_DATA RECORDS_
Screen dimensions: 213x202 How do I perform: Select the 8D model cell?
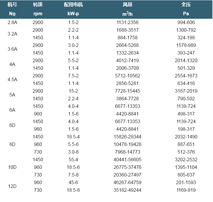tap(12, 144)
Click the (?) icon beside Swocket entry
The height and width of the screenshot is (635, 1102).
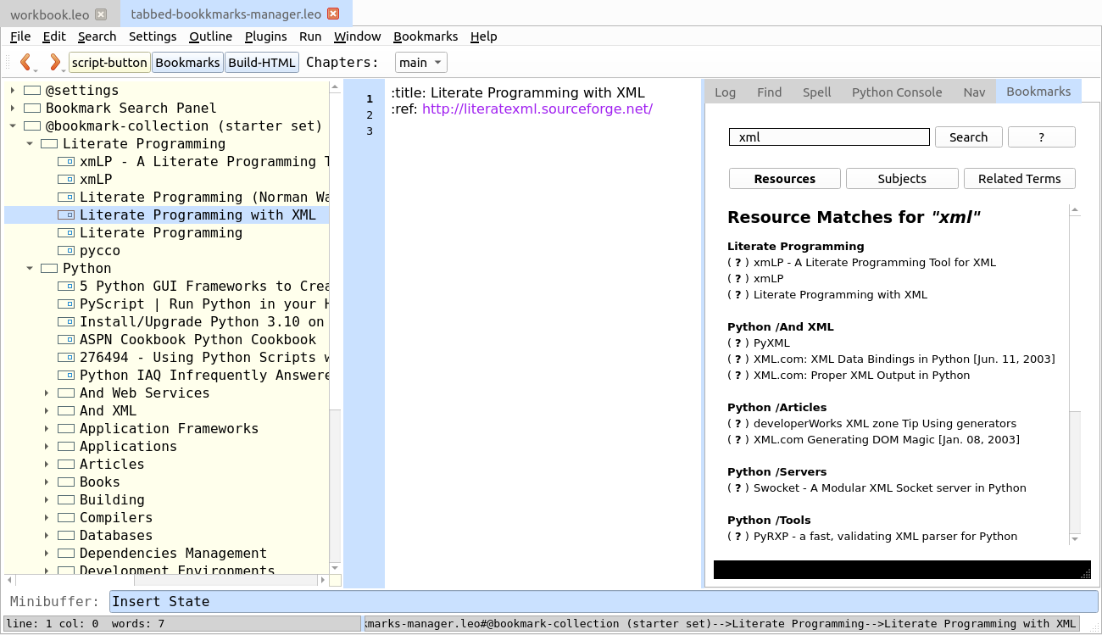[x=737, y=487]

_WHAT IS REQUIRED_
Rewrite all of the material above as a two-column CSV with the headers instruction and location. Put each text and its answer in its own quoted field, replace line breaks with spaces, and leave out the pictures.

_FINISHED ANSWER_
instruction,location
"Screen dimensions: 213x202 How do I perform: Select the 8D model cell?","tap(12, 144)"
"Click the (?) icon beside Swocket entry The height and width of the screenshot is (635, 1102).","[x=737, y=487]"